Radiocarbon and stratigraphic evidence from paleoleke shoreline and paleowetland deposits indicate that, following the Last Glacial Maximum (~24 – 19 Ka cal BP), conditions along the floor of Willcox Basin in southeastern Arizona (32oN) were dominated by persistent wetlands that were periodically submerged during transgressions of paleolake Cochise. Lake level reached 1,272-1,275 m at ~19.0 Ka cal BP, 16.9 - 16.3, 15.2 - 15.0, and 14.4 - 13.8 Ka cal BP, as well as during a highstand which remains undated. Possibly synchronous with this event, an abrupt rebound in the water table caused deposition of organic-rich, fine grained wetland deposits near 1,274 m beginning at ~12.9 Ka cal BP. After 10.8 Ka cal BP, the lake had permanently regressed below 1,271 m, where extensive wetlands gave way to spatially limited and ephemeral spring activity. The proximity in timing of highstands in the Estancia Valley in central New Mexico (34oN) and several other closed basins throughout the Great Basin and Mojave suggests a common climatic cause with well-documented changes elsewhere in the northern Hemisphere.
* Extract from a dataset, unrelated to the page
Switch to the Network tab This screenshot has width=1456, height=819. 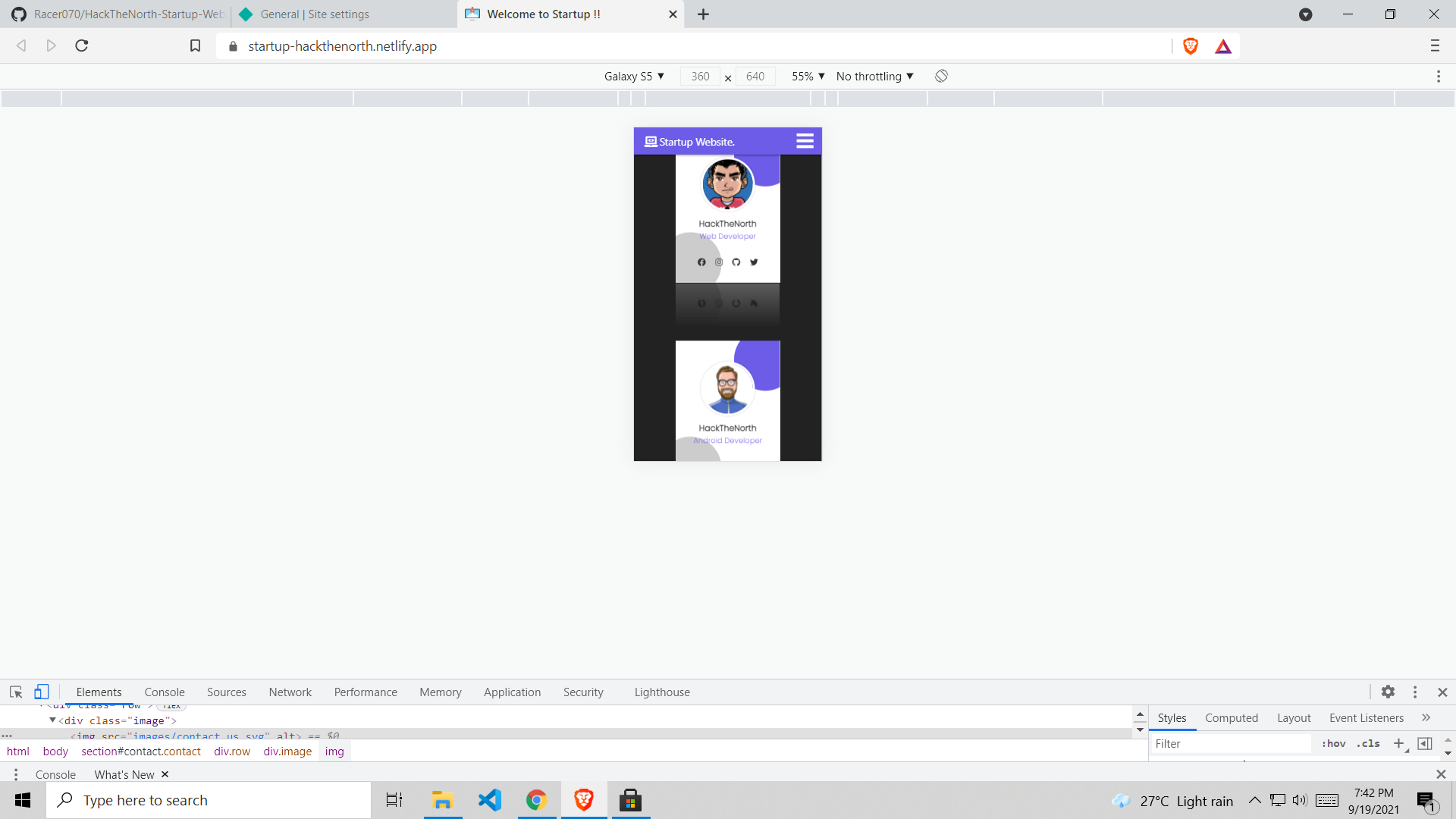click(x=290, y=692)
Paleohydrologic changes across western North America and the mid-latitudes during the last deglaciation resulted from hemispheric cooling and equatorward shifts in the Westerlies precipitation belt, induced by disruption of the Meridional Overturning Circulation by meltwater pulses and Heinrich events.